_Data for processing:_
=-=-=

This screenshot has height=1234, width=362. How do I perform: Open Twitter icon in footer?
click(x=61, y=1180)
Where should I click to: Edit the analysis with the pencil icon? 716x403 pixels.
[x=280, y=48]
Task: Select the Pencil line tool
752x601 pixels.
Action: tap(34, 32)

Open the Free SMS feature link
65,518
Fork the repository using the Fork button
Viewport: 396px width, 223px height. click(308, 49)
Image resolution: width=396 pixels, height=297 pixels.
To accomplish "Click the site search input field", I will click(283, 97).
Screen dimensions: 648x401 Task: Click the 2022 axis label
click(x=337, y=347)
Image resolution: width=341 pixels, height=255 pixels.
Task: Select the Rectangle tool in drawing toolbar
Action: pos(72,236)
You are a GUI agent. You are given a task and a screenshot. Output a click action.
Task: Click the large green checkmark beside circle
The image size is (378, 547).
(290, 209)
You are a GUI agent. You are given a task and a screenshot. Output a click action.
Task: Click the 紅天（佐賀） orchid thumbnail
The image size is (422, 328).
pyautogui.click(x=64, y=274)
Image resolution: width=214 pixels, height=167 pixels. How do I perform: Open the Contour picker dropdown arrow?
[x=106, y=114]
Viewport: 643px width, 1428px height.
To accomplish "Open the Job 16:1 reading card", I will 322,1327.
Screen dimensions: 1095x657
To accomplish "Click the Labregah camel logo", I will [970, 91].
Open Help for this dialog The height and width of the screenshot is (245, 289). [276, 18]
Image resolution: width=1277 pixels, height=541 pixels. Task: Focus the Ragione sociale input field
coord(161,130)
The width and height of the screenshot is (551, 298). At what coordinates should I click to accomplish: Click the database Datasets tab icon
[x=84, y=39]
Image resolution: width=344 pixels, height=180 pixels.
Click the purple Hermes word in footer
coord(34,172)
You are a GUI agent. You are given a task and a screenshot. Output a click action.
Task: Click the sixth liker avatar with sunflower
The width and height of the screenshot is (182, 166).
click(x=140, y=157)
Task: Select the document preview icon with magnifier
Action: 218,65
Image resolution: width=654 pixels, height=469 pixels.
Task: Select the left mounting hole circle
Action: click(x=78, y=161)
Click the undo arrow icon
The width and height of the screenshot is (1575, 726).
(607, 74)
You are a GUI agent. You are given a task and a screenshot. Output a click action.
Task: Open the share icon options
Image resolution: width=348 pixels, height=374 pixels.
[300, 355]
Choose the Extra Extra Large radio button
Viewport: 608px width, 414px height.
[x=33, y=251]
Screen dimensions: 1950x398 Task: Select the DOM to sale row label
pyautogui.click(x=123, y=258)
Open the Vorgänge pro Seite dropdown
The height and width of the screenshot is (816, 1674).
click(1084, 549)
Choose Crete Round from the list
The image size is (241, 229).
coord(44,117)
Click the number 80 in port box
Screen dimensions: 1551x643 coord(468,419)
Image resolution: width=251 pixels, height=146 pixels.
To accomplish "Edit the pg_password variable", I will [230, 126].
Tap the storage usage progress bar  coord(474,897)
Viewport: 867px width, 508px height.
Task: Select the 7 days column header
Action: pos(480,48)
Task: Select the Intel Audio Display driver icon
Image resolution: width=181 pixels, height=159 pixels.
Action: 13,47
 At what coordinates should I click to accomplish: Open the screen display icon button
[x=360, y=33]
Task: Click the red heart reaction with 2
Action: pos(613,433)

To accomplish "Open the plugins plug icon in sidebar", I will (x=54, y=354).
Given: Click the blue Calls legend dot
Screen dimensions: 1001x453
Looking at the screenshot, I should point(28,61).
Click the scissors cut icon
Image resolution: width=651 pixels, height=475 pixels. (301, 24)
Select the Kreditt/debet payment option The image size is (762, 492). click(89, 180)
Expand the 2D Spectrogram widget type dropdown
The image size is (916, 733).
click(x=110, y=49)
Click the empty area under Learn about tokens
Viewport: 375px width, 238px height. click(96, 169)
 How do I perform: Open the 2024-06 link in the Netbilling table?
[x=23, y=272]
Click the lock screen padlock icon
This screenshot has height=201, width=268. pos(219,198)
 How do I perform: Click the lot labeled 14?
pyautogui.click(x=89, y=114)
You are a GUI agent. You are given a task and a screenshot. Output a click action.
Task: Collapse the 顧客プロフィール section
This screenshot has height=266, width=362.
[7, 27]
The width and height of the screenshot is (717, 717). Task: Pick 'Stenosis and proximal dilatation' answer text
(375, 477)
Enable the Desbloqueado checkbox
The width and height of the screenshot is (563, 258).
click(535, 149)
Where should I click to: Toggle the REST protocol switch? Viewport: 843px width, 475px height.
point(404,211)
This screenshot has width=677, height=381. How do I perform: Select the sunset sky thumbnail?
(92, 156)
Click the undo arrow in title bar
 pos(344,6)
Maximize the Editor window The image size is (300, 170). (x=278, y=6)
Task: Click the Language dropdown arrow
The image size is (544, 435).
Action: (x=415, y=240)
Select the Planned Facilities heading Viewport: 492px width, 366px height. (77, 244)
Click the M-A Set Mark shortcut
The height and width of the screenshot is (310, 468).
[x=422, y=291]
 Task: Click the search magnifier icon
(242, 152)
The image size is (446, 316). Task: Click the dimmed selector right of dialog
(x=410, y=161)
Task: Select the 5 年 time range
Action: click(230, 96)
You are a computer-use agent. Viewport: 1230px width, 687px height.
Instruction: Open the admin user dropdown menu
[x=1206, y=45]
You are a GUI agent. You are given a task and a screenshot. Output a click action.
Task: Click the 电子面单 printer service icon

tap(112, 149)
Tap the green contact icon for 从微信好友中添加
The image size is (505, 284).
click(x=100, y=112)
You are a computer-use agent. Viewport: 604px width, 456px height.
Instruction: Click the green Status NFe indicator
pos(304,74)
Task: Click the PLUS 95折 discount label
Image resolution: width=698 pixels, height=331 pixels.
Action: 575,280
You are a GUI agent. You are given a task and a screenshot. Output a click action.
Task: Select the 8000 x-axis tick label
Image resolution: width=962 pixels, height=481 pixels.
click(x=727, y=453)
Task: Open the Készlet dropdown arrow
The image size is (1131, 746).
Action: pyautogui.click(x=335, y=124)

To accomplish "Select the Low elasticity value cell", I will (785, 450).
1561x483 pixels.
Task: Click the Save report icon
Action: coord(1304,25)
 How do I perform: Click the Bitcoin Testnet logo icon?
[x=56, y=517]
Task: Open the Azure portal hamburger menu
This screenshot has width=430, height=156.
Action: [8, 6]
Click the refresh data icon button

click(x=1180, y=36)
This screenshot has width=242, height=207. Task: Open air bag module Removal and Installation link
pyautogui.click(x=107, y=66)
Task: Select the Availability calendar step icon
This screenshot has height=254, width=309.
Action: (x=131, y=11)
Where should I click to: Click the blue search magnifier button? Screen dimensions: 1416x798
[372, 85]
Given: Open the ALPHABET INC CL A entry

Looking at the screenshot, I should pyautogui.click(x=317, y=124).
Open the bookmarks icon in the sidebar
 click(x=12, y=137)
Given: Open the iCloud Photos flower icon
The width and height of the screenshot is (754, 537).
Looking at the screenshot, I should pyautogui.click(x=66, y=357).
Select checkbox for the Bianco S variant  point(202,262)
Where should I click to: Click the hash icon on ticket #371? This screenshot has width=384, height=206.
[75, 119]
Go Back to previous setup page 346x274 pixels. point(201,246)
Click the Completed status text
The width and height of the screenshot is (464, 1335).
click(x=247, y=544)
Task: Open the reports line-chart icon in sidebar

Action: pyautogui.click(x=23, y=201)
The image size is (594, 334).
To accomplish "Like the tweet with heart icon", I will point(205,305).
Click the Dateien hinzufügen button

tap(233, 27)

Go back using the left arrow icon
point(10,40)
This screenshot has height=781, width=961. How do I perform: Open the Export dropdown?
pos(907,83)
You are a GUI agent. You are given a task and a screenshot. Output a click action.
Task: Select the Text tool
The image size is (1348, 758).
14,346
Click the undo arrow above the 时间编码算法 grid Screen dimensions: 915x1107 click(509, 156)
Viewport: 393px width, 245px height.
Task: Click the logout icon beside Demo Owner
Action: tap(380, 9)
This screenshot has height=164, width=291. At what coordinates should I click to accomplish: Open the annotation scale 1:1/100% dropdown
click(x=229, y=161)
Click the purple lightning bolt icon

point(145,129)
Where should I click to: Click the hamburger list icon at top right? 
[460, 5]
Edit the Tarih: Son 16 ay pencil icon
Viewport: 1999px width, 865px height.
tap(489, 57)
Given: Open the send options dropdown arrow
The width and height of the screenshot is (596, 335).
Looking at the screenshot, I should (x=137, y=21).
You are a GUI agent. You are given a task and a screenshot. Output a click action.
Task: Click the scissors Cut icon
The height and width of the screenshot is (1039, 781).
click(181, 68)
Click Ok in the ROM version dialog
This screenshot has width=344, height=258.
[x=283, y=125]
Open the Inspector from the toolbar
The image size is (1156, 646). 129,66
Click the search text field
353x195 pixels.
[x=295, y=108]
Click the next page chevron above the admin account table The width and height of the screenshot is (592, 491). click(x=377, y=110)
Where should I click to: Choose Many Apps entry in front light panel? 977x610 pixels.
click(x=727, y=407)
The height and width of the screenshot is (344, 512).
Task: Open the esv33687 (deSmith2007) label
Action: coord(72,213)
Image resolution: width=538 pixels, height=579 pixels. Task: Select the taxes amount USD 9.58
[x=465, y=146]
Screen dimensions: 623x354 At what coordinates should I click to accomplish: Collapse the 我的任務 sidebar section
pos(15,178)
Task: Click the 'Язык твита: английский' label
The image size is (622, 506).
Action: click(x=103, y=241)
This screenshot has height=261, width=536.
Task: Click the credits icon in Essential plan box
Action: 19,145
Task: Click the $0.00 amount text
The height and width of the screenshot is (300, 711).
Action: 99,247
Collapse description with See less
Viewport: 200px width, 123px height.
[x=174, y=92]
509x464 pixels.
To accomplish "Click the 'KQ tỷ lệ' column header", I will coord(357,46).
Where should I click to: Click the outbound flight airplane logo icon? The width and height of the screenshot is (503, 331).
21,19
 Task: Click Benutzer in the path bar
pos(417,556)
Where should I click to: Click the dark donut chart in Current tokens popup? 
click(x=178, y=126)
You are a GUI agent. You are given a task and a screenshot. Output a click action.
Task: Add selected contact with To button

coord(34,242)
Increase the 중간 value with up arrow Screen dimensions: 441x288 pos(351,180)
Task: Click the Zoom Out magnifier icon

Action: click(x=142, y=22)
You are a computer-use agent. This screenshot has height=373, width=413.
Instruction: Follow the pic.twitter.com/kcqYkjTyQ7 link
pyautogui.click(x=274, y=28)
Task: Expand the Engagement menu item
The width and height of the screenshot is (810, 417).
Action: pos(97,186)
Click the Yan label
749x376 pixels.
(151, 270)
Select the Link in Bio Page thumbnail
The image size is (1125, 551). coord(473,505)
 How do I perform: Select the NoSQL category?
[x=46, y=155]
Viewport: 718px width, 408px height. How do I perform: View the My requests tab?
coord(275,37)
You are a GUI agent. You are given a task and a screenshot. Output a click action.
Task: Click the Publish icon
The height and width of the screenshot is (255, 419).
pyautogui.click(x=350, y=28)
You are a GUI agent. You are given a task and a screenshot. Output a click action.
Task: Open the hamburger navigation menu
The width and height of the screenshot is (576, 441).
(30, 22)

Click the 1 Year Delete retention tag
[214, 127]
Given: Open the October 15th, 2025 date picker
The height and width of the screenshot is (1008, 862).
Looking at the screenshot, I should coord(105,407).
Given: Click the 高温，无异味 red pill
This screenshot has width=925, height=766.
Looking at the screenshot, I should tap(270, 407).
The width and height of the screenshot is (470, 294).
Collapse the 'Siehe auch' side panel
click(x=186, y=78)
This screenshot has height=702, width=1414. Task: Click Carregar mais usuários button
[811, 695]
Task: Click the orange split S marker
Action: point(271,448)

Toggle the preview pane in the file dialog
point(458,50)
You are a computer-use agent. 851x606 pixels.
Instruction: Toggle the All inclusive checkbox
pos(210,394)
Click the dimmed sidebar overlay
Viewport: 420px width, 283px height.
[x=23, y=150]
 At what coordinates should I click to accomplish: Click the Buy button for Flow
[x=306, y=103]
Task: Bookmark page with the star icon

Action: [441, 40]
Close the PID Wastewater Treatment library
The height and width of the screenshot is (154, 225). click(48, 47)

=-=-=

_Work to complete:_
Using the records above, report how many lines include "Expand", with no words around the number.

_Answer box:_
2